"O Leito de Morte", de Edvard Munch. |
A coisa mais extraordinária eu assisti
na calçada da praça do centro. Um mendigo estrebuchava, tossia e ria; de um riso
débil e constrangedor. Toda a gente estava ali, em plateia burlesca e
sorridente, mas as pessoas paravam rapidamente, apressadas que são pelas
tarefas cotidianas da indiferença humana. O sol, já alto entre arranha-céus, espantou
a garoa e fervia incolor a lama que servia de esquife ao moribundo. A cidade, tão
grande e até generosa, deu-lhe de esmola esplêndido leito de morte.
Rudes bocas maledicentes que
circundavam o pobre projeto de cadáver iniciaram um burburinho, a saber:
- Que tem ele?
- É cachaça! – gritou uma calça risca-de-giz.
- É droga! – retrucou um par de ancas de
vestido curto.
O mendigo morria sem fazer ruído
na frente da multidão alegre e desorganizada.
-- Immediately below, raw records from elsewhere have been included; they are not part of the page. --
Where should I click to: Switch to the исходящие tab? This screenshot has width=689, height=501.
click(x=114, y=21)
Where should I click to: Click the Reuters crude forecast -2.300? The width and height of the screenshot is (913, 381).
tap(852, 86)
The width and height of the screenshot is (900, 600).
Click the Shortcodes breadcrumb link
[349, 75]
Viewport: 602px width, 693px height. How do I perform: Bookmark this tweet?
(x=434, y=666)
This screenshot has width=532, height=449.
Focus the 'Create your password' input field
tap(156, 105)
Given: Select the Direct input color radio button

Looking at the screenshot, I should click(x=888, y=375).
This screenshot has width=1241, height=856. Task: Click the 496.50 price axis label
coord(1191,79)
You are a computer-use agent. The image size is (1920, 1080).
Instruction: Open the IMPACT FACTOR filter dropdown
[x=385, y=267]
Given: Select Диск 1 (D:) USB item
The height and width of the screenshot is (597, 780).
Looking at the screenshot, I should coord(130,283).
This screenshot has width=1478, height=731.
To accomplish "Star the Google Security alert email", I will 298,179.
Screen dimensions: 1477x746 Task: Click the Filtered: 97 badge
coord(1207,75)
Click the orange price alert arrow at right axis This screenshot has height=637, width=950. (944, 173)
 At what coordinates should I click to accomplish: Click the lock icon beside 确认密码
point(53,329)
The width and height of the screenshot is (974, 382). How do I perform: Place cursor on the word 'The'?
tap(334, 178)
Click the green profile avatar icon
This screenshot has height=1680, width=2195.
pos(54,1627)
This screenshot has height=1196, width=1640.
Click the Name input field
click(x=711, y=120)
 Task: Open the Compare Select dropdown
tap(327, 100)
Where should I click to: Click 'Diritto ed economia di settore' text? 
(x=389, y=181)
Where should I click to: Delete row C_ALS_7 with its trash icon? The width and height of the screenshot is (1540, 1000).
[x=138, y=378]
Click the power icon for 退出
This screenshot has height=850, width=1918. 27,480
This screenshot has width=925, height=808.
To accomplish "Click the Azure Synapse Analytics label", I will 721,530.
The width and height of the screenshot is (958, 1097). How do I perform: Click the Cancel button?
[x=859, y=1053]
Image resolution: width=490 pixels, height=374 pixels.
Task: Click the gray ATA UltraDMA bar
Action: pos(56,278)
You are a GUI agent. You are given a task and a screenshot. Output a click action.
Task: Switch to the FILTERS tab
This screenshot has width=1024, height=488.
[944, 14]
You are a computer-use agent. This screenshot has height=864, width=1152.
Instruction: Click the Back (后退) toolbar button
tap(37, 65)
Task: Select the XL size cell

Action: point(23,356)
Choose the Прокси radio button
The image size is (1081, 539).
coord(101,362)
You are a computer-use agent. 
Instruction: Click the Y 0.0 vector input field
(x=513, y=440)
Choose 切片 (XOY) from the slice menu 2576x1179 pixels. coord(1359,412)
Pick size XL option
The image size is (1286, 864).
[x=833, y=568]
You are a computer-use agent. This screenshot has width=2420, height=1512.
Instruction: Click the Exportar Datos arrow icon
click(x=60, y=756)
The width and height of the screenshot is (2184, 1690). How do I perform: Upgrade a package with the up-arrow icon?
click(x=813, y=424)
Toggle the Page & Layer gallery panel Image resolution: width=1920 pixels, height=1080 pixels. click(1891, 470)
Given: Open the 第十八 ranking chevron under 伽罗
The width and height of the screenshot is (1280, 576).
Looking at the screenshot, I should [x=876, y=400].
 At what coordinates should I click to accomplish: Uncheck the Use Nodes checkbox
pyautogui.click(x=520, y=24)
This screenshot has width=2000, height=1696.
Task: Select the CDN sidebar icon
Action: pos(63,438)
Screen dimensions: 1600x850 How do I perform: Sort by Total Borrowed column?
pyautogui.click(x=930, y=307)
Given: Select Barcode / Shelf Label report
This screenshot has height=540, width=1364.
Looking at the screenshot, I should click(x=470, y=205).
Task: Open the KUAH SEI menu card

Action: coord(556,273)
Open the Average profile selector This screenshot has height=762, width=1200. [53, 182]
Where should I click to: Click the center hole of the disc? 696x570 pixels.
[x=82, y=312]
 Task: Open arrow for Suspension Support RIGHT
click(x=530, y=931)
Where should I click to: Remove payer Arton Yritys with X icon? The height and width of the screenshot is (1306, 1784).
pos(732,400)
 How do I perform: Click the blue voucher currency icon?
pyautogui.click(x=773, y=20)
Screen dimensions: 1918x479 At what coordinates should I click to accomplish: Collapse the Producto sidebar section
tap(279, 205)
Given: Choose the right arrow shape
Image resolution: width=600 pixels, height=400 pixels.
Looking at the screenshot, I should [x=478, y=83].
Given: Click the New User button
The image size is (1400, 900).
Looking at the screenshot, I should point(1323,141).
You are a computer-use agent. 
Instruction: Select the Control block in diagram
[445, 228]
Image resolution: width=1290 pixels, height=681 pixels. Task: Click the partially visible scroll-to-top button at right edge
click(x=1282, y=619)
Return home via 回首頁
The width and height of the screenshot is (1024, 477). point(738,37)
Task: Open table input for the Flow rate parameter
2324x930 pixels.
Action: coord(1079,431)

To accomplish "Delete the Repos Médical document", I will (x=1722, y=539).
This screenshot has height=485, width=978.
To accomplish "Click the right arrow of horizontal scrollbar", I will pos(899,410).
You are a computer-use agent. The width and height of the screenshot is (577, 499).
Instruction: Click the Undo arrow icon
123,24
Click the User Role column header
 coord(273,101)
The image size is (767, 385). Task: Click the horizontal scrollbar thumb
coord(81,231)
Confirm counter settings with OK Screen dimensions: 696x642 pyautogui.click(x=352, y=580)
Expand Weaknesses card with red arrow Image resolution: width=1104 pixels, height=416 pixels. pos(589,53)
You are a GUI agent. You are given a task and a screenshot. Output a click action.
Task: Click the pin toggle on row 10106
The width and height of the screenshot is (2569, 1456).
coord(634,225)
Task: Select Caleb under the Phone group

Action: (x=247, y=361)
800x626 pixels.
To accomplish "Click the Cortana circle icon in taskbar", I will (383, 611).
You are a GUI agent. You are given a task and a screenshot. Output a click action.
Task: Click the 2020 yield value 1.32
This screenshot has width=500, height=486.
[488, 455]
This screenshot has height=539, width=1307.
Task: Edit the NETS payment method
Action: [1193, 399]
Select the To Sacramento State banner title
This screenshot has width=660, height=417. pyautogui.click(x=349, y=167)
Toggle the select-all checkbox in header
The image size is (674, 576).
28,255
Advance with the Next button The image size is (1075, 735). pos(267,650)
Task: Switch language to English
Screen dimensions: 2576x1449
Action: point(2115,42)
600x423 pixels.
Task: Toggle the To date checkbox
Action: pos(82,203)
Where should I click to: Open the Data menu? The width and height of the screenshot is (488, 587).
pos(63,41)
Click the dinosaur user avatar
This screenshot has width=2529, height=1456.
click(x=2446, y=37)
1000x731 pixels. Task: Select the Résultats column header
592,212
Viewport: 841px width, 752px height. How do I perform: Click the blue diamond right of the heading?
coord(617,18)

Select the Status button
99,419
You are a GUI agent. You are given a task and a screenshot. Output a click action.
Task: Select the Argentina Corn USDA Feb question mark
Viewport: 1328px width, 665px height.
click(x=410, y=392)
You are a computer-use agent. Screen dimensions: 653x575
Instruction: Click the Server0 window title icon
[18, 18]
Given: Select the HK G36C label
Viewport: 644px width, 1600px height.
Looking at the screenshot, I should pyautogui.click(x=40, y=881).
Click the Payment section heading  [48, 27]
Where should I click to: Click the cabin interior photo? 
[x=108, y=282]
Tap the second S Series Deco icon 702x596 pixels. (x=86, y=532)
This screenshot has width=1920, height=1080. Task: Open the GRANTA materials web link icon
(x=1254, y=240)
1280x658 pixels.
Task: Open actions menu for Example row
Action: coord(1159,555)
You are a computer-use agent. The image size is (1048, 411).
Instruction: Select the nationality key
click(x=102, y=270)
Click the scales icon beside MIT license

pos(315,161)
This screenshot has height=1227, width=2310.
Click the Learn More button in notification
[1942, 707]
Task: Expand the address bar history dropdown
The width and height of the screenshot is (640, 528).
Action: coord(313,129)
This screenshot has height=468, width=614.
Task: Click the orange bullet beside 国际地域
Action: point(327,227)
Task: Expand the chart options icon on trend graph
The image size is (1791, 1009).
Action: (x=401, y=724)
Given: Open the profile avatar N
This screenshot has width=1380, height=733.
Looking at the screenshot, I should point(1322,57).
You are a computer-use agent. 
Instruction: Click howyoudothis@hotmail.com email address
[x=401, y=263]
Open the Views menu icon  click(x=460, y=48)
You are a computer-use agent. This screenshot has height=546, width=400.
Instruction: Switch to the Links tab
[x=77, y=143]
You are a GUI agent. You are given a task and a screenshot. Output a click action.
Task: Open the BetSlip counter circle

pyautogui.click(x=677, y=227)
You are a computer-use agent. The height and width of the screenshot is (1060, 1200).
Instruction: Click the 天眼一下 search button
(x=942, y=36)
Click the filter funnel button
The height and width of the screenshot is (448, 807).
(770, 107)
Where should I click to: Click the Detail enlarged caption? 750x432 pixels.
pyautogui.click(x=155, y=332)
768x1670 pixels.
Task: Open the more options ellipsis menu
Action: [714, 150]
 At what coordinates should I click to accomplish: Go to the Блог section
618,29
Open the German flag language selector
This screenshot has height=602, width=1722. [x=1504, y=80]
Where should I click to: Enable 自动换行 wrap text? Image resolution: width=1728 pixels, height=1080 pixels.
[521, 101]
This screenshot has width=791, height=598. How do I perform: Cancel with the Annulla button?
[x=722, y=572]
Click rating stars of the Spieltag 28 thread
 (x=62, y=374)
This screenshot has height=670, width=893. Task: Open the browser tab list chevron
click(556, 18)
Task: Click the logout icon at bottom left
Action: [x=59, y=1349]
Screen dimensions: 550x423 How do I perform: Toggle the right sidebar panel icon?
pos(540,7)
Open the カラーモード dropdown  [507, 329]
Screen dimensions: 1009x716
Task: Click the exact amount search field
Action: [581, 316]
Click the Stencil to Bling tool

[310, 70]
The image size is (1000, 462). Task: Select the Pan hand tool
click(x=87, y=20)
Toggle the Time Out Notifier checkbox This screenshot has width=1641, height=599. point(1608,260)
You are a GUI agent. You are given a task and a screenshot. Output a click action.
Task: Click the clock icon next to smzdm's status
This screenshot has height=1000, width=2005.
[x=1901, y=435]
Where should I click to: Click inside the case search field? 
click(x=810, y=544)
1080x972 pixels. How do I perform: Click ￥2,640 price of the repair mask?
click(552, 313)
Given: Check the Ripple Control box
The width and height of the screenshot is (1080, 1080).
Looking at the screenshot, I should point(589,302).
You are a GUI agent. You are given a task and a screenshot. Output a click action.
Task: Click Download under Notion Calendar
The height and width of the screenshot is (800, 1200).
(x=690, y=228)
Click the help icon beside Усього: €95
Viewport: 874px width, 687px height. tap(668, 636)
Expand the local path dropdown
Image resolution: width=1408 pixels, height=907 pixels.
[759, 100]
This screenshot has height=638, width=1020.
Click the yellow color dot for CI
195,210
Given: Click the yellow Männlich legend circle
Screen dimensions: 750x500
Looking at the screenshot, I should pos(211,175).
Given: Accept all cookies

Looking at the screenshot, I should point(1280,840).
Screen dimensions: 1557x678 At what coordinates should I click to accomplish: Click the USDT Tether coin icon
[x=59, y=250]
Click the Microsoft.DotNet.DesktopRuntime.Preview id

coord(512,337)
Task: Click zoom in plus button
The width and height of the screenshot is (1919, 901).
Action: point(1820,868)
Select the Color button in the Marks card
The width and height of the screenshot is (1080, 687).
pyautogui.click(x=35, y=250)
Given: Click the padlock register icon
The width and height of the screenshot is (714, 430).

A morte, a um canto, aguardava-o calma
e absoluta. Eu, ao mesmo tempo testemunha e personagem, assistia a todo o espetáculo
numa mistura de incredulidade e satisfação. Não julgue à toa, leitor! Há um segredo
pungente. De certo que sabe o grande prazer que dá estar livre do perigo exposto
a outrem; ai de mim, de ti, de nós; desgraça, só a alheia.